With both ends included, transcribe exactly the records below from their first line to the line that contains "This screenshot has height=991, width=1490.".
*** RECORDS FOR THE EXERCISE Section Begins ***
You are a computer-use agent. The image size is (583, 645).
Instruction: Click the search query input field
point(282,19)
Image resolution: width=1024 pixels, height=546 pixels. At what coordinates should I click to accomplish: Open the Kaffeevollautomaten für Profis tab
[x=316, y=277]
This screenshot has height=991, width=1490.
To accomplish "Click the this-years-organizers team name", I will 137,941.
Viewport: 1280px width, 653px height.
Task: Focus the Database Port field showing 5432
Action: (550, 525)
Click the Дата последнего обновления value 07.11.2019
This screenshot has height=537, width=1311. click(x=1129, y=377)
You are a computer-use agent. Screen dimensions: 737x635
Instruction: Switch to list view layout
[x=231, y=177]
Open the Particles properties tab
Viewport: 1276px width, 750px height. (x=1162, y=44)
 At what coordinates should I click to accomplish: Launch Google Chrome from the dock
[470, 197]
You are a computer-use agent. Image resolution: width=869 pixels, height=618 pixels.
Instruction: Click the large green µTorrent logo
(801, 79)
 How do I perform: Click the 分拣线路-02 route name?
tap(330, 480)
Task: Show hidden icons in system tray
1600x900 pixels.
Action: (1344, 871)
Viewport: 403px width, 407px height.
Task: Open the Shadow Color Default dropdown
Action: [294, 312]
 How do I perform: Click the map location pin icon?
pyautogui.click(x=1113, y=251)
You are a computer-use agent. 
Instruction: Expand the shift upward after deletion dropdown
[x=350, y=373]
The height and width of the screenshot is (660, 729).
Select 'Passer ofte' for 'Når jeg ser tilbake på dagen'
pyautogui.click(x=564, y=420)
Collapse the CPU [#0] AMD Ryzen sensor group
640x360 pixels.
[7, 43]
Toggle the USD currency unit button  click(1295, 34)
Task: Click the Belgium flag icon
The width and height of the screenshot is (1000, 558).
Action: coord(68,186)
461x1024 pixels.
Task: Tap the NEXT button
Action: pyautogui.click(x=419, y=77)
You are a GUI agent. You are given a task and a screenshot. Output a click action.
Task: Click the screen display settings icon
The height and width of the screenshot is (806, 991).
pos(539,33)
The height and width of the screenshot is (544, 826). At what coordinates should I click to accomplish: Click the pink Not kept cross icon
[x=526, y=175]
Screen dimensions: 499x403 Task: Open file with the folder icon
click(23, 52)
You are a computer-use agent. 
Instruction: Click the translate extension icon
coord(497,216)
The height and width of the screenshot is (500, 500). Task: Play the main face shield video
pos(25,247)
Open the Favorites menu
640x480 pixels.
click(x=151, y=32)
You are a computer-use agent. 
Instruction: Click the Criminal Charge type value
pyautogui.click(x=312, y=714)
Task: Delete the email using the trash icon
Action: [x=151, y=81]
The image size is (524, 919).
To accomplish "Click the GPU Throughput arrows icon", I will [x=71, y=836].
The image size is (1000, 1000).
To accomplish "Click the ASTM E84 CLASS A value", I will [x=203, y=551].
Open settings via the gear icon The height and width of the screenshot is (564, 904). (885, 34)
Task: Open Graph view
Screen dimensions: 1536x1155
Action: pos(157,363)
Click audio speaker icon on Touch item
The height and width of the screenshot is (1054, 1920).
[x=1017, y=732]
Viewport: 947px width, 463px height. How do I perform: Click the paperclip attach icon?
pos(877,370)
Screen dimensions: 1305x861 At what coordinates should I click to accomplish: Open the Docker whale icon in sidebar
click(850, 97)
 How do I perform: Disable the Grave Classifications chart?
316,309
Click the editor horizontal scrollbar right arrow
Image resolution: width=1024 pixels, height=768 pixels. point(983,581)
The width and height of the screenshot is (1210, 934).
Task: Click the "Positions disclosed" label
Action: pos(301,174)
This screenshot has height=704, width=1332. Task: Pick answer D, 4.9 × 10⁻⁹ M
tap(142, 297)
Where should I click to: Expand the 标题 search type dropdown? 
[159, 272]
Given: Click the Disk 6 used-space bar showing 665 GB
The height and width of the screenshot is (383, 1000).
*** RECORDS FOR THE EXERCISE Section Ends ***
◆ ANSWER SECTION:
You are a computer-use agent. The image size is (583, 645).
Instruction: Click the search query input field
point(282,19)
Image resolution: width=1024 pixels, height=546 pixels. At what coordinates should I click to accomplish: Open the Kaffeevollautomaten für Profis tab
[x=316, y=277]
This screenshot has height=991, width=1490.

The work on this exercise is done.